At the moment this class is hard coded for each different protocol but in future when the device contains a lot more protocol specific policy values this class should be used to contain information about the protocol configuration for each device.
There will have to be specialisations of this for each family of protocols as not all of the device values will apply to all of the protocol families and those that don't should be ignored.
Although there will be one instance of this for each device references to this cannot be stored in the InternalDevice object itself as that belongs in a different package. There are a couple of ways of handling this, one is to have a RuntimeDevice which extends (or wraps InternalDevice) and which can contain a reference to an instance of this, another is to add a mechanism to store arbitrary information in a InternalDevice object and yet another is to maintain a separate table which maps from device name to instances of this class.
Creating an instance of this should be done by ProtocolConfigurator classes. There should be one instance per protocol family which knows about the information which applies just to that family and a general instance which knows about common information.
When a ProtocolConfiguration class is needed for a particular device and does not yet exist then the right instance of the ProtocolConfigurator class would be selected. It would then be passed the InternalDevice and would return an instance of the specialisation of the ProtocolConfiguration class for the particular family.
Selecting the correct instance of the ProtocolConfigurator could simply be done by asking the protocol as a single instance of every protocol has already been created.

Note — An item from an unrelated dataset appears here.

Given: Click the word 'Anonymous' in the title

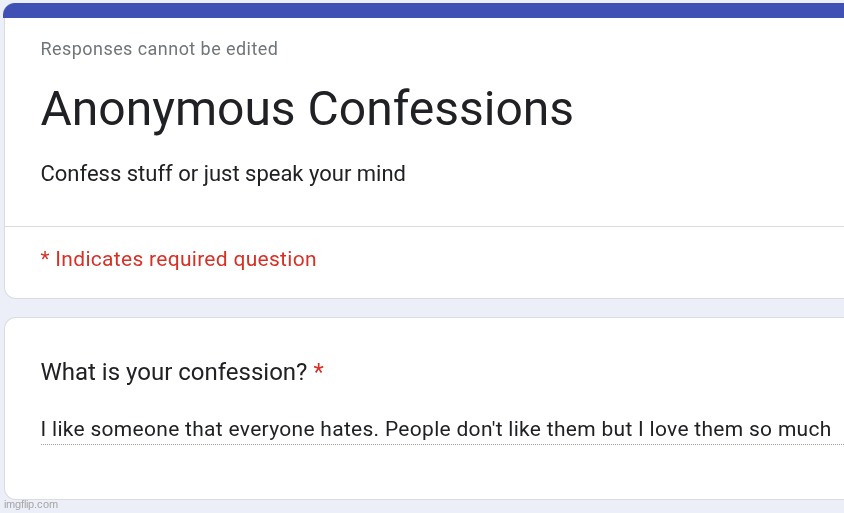Looking at the screenshot, I should [x=167, y=108].
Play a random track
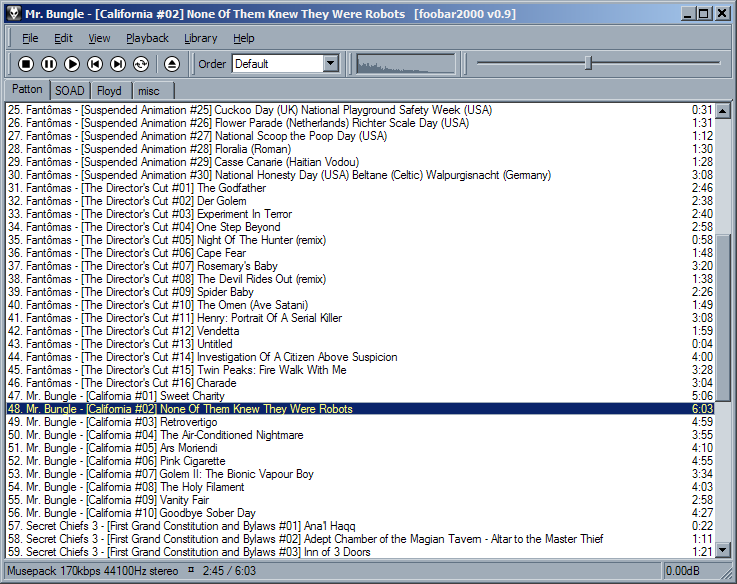 click(x=141, y=64)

The retrieval of the ProtocolConfiguration class should be done by the protocol as part of its initialisation. It should not be done in the constructor as that is only ever called once as all the other instances are cloned.
Over time those fields in the protocols which control the protocol behaviour should be moved out of the protocol and into the correct specialisation of this class. The reason for this are two fold. Firstly, most of those fields are fixed for every instance of the protocol and so having it in the protocol wastes a little space and time (for cloning). Secondly, as we do more and more testing we may find that those fields are device dependent and having them here makes it so much easier to add them to the device and will not impact the protocols at all.
This class should not contain any properties which are specific to a particular protocol family, it should only contain general properties which apply across all families.